The advent of the Second World War irrevocably changed Lviv’s footballing landscape. Czarni, the 1935 Polish Cup winners, were disbanded by the Soviet authorities, Lechia became FC Lokomotiv Lviv and Pogoń was disbanded after the mass emigration of Polish citizens.

Pogoń’s resettled officials became involved at other clubs, and Polonia Bytom, Odra Opole, Piast Gliwice and Pogoń Szczecin can all trace their lineage back to Lviv. The story did not finish there, however: in 2009 Pogoń Lwów was reborn as an amateur side for the Polish Diaspora.
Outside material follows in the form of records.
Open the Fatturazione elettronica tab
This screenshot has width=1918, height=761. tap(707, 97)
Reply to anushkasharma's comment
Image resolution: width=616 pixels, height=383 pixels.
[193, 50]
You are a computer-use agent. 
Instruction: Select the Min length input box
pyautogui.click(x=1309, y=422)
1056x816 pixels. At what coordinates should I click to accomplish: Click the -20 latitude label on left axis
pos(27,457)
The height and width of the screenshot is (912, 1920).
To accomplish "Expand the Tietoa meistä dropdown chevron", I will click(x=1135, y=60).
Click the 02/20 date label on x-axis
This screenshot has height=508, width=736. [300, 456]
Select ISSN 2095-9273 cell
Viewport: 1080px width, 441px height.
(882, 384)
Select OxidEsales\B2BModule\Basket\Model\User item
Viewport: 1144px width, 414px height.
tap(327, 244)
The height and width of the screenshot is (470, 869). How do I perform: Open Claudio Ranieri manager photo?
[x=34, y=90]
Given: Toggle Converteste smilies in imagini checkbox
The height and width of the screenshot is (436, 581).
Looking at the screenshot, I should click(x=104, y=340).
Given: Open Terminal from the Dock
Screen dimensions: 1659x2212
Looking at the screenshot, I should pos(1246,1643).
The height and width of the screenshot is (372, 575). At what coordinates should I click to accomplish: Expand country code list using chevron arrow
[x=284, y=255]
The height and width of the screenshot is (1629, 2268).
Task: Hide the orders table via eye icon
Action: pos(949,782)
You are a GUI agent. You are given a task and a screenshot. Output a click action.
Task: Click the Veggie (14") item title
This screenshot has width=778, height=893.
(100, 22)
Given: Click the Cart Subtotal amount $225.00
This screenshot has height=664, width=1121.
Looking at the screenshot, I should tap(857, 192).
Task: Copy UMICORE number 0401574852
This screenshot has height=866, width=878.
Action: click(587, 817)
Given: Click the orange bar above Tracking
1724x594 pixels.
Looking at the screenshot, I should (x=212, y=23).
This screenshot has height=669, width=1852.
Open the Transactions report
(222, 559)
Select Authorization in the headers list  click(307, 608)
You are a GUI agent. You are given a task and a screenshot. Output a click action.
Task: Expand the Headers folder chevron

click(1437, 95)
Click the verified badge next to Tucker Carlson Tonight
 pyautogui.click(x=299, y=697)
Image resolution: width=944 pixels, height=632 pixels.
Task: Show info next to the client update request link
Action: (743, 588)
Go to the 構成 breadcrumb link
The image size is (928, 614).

FC Karpaty Lviv are the city’s biggest side now. Founded in 1963, they take their name from the Carpathian mountains and scaled a notable peak by becoming the only team from outside the top flight to win the USSR Cup in 1969. It is still their only major honour after two losing appearances in the Ukrainian Cup final. FC Lviv, founded in 2006, are back in the city after a spell based in nearby Dobromyl.

Footballing alumni
Former Poland coaches Kazimierz GórskiRyszard KoncewiczMichał Matyas and Wacław Kuchar all hail from the city and it was in Lviv that Kazimierz Hemerling translated and published the rules of game into Polish in 1904. The Ukrainian version followed two years later courtesy of Ivan Boberskiy. Former Arsenal FC and FC Dynamo Kyiv defender Oleh Luzhny hails from the city.

Did you know? 
A member of the Pogoń Lwów side that claimed four Polish titles, Wacław Kuchar was Polish champion at 800m, 110m hurdles, 400m hurdles, high jump and decathlon. He also won 22 national speed skating titles, played 23 times for Poland’s football team and scored better than a goal a game in a lengthy Pogoń career.

Football is No1, but Lviv holds its own in basketball, ice hockey, rugby union, water polo and futsal. Halychanka have been the team to beat in women’s handball for the past decade while the local chess school has churned out grandmasters for the past 60 years.